## INSTRUCTIONS FOR THE TASK
Format the items below as a Markdown table with the columns "Row" and "Line," starting at the first line and ending at the line that contains "coordinates (1213, 798).". Number each row, and leave out blank lines.

## DATA SHOWN

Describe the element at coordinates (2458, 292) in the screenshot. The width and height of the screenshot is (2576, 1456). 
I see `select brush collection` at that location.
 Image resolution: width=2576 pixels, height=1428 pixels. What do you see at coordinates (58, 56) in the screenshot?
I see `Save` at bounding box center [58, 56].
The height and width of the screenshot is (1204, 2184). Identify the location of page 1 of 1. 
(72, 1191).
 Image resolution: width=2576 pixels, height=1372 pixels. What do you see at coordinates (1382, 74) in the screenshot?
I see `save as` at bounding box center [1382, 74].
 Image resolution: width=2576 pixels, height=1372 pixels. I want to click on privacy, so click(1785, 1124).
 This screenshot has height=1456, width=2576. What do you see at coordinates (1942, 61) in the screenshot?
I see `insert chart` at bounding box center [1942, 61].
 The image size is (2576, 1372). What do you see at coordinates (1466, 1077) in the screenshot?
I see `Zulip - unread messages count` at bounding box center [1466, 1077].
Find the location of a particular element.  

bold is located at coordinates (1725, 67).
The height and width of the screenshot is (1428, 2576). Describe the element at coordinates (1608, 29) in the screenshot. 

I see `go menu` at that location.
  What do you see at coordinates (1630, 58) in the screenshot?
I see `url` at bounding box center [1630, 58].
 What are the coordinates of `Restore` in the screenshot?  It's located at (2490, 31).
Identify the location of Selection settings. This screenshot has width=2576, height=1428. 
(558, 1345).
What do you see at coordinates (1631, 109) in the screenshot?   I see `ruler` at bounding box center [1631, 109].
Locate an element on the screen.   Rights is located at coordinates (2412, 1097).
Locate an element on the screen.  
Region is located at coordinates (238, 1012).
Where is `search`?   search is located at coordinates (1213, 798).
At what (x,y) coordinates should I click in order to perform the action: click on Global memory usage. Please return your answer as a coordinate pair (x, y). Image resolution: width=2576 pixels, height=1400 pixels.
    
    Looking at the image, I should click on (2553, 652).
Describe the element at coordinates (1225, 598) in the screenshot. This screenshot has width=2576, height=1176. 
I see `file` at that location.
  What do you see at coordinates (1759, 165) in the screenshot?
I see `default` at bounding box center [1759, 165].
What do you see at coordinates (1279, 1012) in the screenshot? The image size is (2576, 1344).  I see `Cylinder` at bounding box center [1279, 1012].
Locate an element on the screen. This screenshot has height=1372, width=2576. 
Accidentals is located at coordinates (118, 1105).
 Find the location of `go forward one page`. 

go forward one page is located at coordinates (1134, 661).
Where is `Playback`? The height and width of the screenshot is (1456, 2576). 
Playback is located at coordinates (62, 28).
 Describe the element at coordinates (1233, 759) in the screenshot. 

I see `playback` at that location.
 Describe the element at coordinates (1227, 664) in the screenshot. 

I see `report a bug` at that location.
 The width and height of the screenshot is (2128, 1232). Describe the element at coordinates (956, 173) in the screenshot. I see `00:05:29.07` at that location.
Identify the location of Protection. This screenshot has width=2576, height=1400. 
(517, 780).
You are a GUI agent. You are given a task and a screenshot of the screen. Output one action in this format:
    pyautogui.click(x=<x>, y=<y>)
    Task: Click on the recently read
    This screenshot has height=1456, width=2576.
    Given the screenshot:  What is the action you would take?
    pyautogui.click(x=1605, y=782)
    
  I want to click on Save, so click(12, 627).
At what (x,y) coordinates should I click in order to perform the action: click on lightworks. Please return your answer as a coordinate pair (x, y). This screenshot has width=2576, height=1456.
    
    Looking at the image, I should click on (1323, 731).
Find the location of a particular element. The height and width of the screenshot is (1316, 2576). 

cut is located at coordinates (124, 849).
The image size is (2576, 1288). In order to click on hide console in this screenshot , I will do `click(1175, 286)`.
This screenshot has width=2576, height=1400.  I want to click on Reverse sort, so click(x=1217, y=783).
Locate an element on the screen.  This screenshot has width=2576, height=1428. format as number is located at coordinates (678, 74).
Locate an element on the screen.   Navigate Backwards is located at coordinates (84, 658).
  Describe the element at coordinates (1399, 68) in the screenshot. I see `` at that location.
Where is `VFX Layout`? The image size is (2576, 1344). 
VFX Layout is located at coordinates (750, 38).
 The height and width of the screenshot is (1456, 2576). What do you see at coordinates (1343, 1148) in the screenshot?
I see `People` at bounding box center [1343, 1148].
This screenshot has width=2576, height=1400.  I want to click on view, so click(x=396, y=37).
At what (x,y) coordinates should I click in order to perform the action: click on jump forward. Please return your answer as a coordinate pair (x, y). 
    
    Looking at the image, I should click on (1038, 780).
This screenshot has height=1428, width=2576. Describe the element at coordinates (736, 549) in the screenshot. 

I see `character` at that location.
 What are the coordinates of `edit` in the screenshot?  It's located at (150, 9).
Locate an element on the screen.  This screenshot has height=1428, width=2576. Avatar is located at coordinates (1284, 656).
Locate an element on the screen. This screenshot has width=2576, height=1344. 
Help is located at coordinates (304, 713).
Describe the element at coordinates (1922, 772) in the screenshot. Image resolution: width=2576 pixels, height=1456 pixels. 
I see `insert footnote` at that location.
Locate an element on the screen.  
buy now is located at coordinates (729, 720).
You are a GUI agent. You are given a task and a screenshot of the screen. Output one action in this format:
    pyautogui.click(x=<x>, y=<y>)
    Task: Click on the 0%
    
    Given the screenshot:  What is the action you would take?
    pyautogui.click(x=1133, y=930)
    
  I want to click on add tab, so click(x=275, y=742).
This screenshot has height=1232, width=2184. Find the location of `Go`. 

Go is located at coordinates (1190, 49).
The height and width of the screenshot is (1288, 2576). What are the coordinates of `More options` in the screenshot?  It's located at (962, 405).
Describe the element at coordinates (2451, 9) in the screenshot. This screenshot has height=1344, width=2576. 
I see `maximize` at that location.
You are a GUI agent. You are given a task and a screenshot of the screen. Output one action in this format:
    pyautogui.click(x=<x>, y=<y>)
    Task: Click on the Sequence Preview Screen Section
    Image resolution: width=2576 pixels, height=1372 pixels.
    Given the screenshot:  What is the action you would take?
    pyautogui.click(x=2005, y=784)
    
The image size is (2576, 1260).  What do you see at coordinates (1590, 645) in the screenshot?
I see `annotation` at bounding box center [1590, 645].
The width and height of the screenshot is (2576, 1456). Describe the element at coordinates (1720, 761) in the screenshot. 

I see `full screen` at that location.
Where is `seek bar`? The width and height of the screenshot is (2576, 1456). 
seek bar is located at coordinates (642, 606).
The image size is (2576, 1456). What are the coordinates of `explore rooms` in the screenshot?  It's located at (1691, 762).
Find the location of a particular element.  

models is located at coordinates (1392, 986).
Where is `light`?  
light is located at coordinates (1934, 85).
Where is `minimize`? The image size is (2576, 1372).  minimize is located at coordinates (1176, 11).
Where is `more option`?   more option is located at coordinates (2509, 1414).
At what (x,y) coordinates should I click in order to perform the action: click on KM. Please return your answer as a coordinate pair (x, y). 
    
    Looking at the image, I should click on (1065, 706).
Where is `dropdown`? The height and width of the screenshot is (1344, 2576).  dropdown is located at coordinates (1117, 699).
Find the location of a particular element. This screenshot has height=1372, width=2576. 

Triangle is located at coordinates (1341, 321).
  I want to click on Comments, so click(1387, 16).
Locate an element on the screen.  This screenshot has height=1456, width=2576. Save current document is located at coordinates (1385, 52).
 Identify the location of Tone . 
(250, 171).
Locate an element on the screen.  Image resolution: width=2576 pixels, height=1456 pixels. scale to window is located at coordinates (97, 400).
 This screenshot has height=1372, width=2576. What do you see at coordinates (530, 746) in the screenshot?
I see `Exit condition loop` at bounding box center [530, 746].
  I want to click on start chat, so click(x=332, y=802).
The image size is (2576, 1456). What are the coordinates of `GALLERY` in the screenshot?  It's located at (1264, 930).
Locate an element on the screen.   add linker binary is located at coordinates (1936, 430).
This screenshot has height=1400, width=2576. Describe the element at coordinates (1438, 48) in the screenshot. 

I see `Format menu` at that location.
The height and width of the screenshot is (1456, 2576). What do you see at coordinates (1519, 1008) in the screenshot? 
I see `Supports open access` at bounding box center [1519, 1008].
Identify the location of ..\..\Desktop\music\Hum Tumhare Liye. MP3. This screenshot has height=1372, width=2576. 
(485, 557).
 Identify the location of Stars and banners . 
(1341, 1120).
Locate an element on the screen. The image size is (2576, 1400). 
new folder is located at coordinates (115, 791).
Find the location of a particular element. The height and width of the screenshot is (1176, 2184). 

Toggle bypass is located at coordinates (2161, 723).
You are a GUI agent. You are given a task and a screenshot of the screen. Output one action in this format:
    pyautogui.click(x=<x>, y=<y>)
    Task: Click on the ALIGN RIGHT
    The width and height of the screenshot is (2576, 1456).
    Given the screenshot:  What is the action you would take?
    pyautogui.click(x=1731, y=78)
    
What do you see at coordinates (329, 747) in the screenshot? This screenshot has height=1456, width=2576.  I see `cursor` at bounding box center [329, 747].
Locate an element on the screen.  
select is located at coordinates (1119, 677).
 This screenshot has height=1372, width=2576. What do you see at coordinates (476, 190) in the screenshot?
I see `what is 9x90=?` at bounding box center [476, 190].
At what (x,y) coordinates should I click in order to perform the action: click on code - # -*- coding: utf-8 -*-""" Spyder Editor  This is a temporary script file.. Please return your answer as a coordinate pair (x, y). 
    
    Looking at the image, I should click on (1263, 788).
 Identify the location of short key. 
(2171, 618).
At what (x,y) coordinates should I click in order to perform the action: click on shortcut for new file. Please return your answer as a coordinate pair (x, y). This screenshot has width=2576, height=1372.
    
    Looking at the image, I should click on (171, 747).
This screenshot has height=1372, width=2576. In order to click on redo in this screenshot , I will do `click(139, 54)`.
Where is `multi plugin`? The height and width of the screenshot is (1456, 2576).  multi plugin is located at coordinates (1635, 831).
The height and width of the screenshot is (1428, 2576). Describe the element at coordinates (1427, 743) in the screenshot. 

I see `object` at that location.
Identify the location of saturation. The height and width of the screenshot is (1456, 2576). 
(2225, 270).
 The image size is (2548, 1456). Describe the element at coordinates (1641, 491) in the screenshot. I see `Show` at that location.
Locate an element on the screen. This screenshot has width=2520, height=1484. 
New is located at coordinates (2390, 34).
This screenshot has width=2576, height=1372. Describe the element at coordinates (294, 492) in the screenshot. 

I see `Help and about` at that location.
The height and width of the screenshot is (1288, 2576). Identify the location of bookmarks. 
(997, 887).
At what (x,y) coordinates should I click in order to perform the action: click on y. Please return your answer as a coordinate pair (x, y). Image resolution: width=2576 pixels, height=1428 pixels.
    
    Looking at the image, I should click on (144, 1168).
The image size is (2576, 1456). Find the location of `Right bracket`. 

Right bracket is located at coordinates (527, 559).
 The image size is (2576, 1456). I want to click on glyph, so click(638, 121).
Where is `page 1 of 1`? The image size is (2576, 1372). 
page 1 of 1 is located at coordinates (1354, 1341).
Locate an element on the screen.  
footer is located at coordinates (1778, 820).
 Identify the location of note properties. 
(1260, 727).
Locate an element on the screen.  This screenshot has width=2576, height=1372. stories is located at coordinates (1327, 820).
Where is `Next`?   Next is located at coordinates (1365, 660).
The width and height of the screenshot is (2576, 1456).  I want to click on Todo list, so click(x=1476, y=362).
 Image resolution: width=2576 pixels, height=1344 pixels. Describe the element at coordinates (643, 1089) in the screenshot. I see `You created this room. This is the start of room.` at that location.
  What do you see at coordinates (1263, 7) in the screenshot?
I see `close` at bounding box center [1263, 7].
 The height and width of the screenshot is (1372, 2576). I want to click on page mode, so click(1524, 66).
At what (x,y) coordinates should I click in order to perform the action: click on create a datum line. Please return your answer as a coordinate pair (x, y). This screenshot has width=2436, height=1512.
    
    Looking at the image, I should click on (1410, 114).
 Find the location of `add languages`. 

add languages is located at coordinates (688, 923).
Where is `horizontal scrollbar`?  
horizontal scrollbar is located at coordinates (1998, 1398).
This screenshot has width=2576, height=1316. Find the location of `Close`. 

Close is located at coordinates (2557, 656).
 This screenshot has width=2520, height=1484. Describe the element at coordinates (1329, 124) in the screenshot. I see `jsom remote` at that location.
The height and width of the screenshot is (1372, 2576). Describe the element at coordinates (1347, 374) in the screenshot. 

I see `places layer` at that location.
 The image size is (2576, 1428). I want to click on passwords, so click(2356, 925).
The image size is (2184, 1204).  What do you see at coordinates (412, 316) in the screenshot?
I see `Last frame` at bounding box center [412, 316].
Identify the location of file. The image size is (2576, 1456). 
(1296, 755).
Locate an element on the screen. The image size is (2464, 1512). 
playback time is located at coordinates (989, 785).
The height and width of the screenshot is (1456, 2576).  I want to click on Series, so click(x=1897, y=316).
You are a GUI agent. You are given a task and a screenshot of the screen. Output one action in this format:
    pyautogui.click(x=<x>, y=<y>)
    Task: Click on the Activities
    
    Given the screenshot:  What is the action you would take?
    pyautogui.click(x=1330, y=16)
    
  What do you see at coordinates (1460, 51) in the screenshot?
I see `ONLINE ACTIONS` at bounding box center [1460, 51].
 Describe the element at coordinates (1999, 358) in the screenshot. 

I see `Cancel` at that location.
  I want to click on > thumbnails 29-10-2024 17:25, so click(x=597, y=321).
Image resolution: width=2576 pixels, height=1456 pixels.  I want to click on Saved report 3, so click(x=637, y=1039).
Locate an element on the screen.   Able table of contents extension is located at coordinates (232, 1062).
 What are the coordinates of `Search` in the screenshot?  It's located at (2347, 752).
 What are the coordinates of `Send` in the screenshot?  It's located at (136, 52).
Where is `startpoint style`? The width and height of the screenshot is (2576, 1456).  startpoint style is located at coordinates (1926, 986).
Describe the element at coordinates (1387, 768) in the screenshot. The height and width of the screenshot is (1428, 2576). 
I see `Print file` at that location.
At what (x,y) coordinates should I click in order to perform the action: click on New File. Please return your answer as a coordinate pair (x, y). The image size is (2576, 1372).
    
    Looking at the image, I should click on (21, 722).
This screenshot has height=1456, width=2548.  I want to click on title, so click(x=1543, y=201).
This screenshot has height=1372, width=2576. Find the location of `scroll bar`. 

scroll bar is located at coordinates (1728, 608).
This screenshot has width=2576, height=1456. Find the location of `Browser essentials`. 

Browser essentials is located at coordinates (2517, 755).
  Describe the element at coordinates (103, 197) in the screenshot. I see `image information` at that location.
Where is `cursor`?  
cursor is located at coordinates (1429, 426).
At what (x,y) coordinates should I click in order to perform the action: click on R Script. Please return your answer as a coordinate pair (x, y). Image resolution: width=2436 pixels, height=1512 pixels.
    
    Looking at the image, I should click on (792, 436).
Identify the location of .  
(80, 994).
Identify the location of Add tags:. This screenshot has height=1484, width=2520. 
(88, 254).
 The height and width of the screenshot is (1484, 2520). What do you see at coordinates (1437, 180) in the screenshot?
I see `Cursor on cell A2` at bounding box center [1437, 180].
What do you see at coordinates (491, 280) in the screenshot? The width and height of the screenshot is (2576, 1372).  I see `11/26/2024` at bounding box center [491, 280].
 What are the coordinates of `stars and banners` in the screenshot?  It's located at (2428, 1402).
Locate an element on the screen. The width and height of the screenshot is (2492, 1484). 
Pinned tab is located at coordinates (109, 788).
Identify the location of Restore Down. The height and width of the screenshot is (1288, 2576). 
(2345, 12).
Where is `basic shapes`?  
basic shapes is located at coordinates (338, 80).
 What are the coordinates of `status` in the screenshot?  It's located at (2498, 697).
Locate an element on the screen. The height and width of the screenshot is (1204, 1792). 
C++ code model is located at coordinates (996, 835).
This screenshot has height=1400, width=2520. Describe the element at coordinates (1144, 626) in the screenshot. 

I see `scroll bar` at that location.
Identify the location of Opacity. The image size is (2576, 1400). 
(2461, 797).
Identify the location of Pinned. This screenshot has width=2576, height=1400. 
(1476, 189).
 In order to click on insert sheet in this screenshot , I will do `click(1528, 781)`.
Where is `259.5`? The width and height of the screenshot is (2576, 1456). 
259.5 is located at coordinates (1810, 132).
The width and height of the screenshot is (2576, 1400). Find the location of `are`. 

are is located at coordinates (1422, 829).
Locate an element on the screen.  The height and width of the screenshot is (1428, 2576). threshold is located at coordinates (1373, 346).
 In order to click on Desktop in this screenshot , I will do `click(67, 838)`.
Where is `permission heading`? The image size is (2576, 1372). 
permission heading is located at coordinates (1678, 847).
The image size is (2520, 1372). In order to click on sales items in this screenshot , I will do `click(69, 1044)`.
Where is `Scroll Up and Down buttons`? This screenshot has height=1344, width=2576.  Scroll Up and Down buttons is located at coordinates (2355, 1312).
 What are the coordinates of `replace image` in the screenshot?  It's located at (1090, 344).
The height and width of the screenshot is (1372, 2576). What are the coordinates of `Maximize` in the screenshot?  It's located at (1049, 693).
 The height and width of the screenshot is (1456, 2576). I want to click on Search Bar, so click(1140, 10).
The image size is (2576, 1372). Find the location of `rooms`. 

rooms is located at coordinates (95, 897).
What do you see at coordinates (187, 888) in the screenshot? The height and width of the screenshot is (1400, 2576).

## RESPONSE FOR THIS EXERCISE
| Row | Line |
|---|---|
| 1 | Describe the element at coordinates (2458, 292) in the screenshot. The width and height of the screenshot is (2576, 1456).  |
| 2 | I see `select brush collection` at that location. |
| 3 |  Image resolution: width=2576 pixels, height=1428 pixels. What do you see at coordinates (58, 56) in the screenshot? |
| 4 | I see `Save` at bounding box center [58, 56]. |
| 5 | The height and width of the screenshot is (1204, 2184). Identify the location of page 1 of 1.  |
| 6 | (72, 1191). |
| 7 |  Image resolution: width=2576 pixels, height=1372 pixels. What do you see at coordinates (1382, 74) in the screenshot? |
| 8 | I see `save as` at bounding box center [1382, 74]. |
| 9 |  Image resolution: width=2576 pixels, height=1372 pixels. I want to click on privacy, so click(1785, 1124). |
| 10 |  This screenshot has height=1456, width=2576. What do you see at coordinates (1942, 61) in the screenshot? |
| 11 | I see `insert chart` at bounding box center [1942, 61]. |
| 12 |  The image size is (2576, 1372). What do you see at coordinates (1466, 1077) in the screenshot? |
| 13 | I see `Zulip - unread messages count` at bounding box center [1466, 1077]. |
| 14 | Find the location of a particular element.   |
| 15 | bold is located at coordinates (1725, 67). |
| 16 | The height and width of the screenshot is (1428, 2576). Describe the element at coordinates (1608, 29) in the screenshot.  |
| 17 | I see `go menu` at that location. |
| 18 |   What do you see at coordinates (1630, 58) in the screenshot? |
| 19 | I see `url` at bounding box center [1630, 58]. |
| 20 |  What are the coordinates of `Restore` in the screenshot?  It's located at (2490, 31). |
| 21 | Identify the location of Selection settings. This screenshot has width=2576, height=1428.  |
| 22 | (558, 1345). |
| 23 | What do you see at coordinates (1631, 109) in the screenshot?   I see `ruler` at bounding box center [1631, 109]. |
| 24 | Locate an element on the screen.   Rights is located at coordinates (2412, 1097). |
| 25 | Locate an element on the screen.   |
| 26 | Region is located at coordinates (238, 1012). |
| 27 | Where is `search`?   search is located at coordinates (1213, 798). |